SB 111 aims to shed light on the often opaque and costly legal battles over special education services, allowing parents, taxpayers, and policymakers to better understand how districts allocate resources in this critical area.

The originally filed version of SB 111 proposed a dual approach to increasing transparency and fiscal responsibility in special education legal disputes. First, it imposed a hard cap of $10,000 in legal fees that a school district could spend on a single special education legal proceeding, unless explicitly authorized to exceed that limit by the district’s board of trustees. This version required a confidential report to be submitted to the board when legal costs reached 80% of the limit, including details about the case and projected total costs. The board would then be required to either authorize additional spending or direct the district to settle the matter. Additionally, it required public monthly reporting of cases exceeding the $10,000 limit, with a summary of the case and total fees, and mandated that TEA compile and publish this data monthly.

In contrast, the Committee Substitute version significantly softens the originally proposed financial restrictions. The cap on legal spending has been removed entirely. Instead, the focus is now solely on transparency: districts are only required to publicly report and submit to TEA monthly updates on ongoing legal proceedings where legal fees exceed $10,000. These reports must state the general subject matter and total legal fees incurred, and must comply with FERPA. The substitute eliminates the requirement for a district superintendent to submit a confidential report to the board or for the board to make a formal decision regarding continued litigation beyond the threshold. It also omits the enforcement mechanism tied to the $10,000 cap that was central to the original bill.

Overall, the substitute version maintains the transparency goal of the original bill but drops the stronger accountability measures related to legal spending oversight. The change reduces potential administrative burdens and legal limitations for districts, but at the cost of removing a structural check on escalating special education litigation costs.
Author
Bob Hall
Co-Author
Paul Bettencourt
Donna Campbell
Phil King
Fiscal Notes

According to the Legislative Budget Board (LBB), SB 111 would result in a net negative fiscal impact of approximately $1,015,090 to General Revenue over the 2026–2027 biennium. The primary driver of this cost is the implementation of reporting and publication requirements by the Texas Education Agency (TEA), which must aggregate and post legal fee information submitted monthly by school districts involved in special education legal disputes.
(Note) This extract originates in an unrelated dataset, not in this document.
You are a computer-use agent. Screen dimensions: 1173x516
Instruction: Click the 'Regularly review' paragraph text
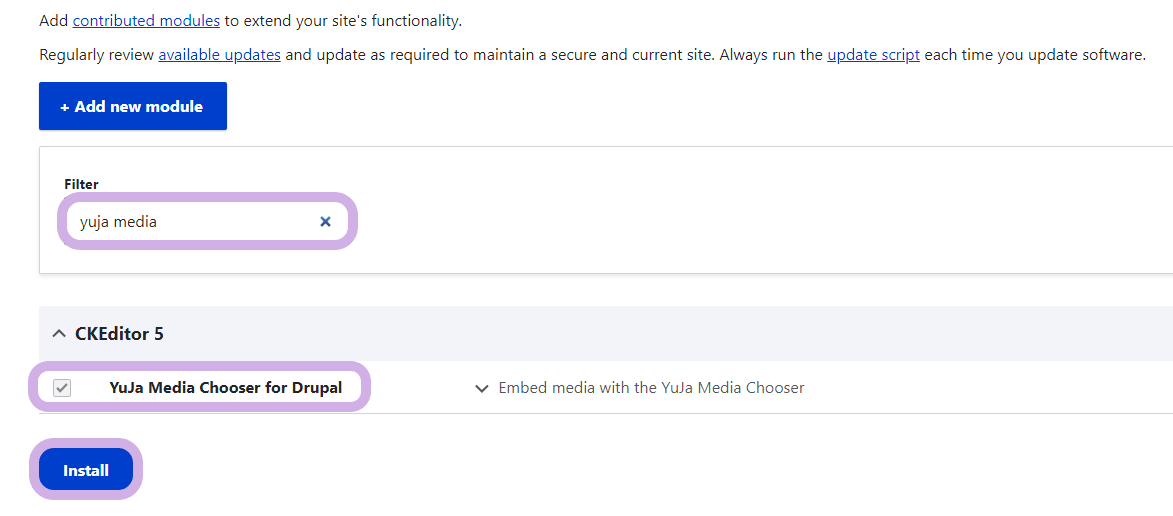[592, 55]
Specifically, TEA anticipates information technology (IT) expenses of $323,102 in fiscal year 2026 and $691,988 in fiscal year 2027 to establish the infrastructure and systems necessary to receive, process, and display the data collected under the bill’s provisions. Ongoing costs for maintaining the system and compliance activities are projected at $119,632 annually starting in fiscal year 2028.

On the local level, school districts would incur additional administrative costs. Each district would be required to compile monthly legal spending reports for any special education due process complaint where legal fees exceed $10,000, and then submit the report to TEA and post it on the district’s website. These costs will vary by district depending on the frequency and complexity of applicable legal proceedings, but the fiscal note does not quantify their aggregate financial impact. Nonetheless, the requirement to redact personally identifiable student information and ensure compliance with FERPA introduces additional labor and compliance burdens on local education agencies.

Overall, while SB 111 does not appropriate new funds, it creates the statutory foundation for TEA and school districts to absorb new recurring administrative and IT expenditures to implement the mandated transparency measures.

Vote Recommendation Notes

SB 111 seeks to increase fiscal transparency and accountability by requiring public school districts to report monthly on legal fees spent in special education due process proceedings that exceed $10,000. Districts must publish this information on their websites and submit it to the Texas Education Agency (TEA), which is then required to compile and publish statewide and district-level summaries. This approach provides taxpayers, policymakers, and stakeholders greater visibility into how public funds are being used in what are often protracted and costly legal disputes over special education services.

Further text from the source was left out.